_What the task asks_
Update the post on the McGill Guide by restating it starting with "Be more flexible." and going on through "includes the McGill Guide.", with "legal sources" changed to "legal authorities".

_Excerpted text_
:::::

Seeing Red: The McGill Guide, 10th Edition

Disclaimer: I am required to teach legal citation to keen 1Ls that are learning about snails in bottles, individuals masturbating in windows, cannibalism at sea, and cricket games. I am never surprised that they do not find legal citation particularly exciting. However, unexciting does not mean unimportant. I understand and value proper citation and appreciate the efforts that McGill Law students and faculty have put into the Canadian Guide to Uniform Legal Citation since 1986. Please note that my comments address only the English content.

Slaw is no stranger to posts about the Canadian Guide to Uniform Legal Citation (the “McGill Guide”). A quick search for “McGill Guide” returns 49 results, the first being published in slaw’s inaugural publishing year of 2005. Many of these posts are polite complaints from legal professionals who understand the value of citation but take issue with the minutiae of the McGill Guide. These issues include minor changes between each edition, examples that often leave more questions than answers, and the fact that, despite its title, it has never been uniformly implemented across Canada. This post is no different.

Informal announcements have already reached the ears and inboxes of law librarians across Canada that the 10th edition of the McGill Guide will be published in 2022. In 2012 Louis Mirando, former Chief Law Librarian at Osgoode Hall School of Law, called on legal professionals and the editors of the McGill Guide to “reconsider both the ends and the means of legal citation as currently practised.” In 2014, upon publication of the 8th edition, he called to move “beyond the McGill Guide.” I would like to return to Mirando’s pleas as they are all still valid today.

Although I have many opinions on the McGill Guide, I have tried very hard to focus my comments. I have included two categories of improvement for the editors to consider: flexibility and accessibility.

Be more flexible.

The self-stated purpose of the Guide is:

Establishing a uniform system of legal citation allows for the efficient and reliable recognition of legal sources, an important requirement for the advancement of legal scholarship.

Does the McGill Guide help advance legal scholarship through efficient and reliable recognition of legal sources? Legal scholarship has advanced, and these advancements include interdisciplinary subject matter, multidisciplinary authors, and new types of scholarly works. Throughout my time in academia, I have transitioned from MLA to APA to McGill. I’ve always felt that alternate citation styles can alienate newcomers and readers from a discipline, this includes the McGill Guide.

In the foreword, the faculty advisor for the 9th edition says:

I am happy to have borne witness to the Guide’s evolution from a rigid formalism to a clearer style and structure that increases access to legal knowledge, while consistently holding firm on fuzzy citation.

I appreciate this quotation, but I’m not sure I believe it. There are rules for practically every type of legal document and an inane number of abbreviations (true in many disciplines and professions, but that doesn’t mean we should accept it). Increasing rules and content does not necessarily result in clear style and structure.

I do, however, love the term “fuzzy citation.” I interpret “fuzzy” to mean flexible. A good fuzzy legal citation guide is the Oxford University Standard for the Citation of Legal Authorities (OSCOLA). OSCOLA is not perfect but the main message is that a set of general principles and consistency are the gold standard for citation. This suggests that understanding the necessary elements of a citation is more valuable than following a rigid set of rules. Perhaps users of the McGill Guide want more fuzz? Also, OSCOLA still manages to be effective, despite having not been revised since 2012.

:::::

_Given information_

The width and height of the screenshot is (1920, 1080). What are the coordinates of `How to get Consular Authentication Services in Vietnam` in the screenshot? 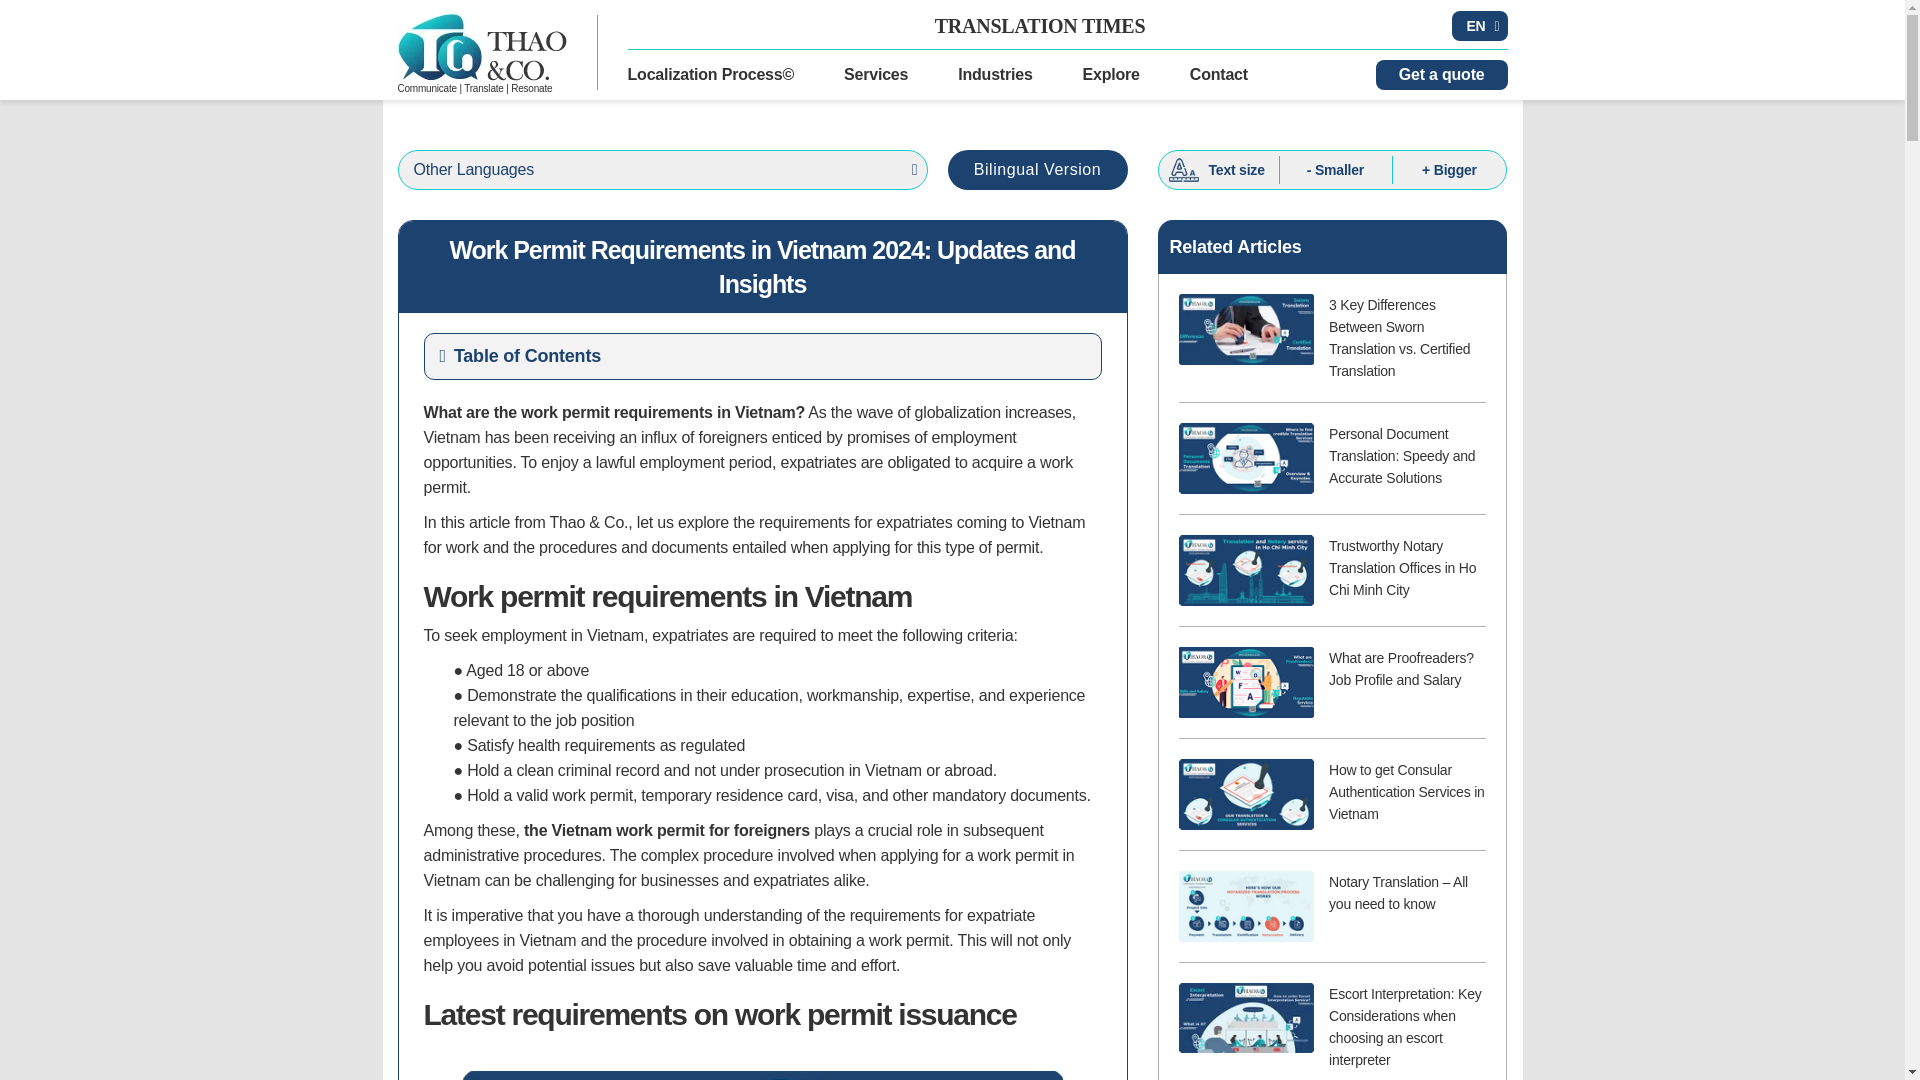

:::::

_Solution to this problem_
Be more flexible.

The self-stated purpose of the Guide is:

Establishing a uniform system of legal citation allows for the efficient and reliable recognition of legal authorities, an important requirement for the advancement of legal scholarship.

Does the McGill Guide help advance legal scholarship through efficient and reliable recognition of legal authorities? Legal scholarship has advanced, and these advancements include interdisciplinary subject matter, multidisciplinary authors, and new types of scholarly works. Throughout my time in academia, I have transitioned from MLA to APA to McGill. I’ve always felt that alternate citation styles can alienate newcomers and readers from a discipline, this includes the McGill Guide.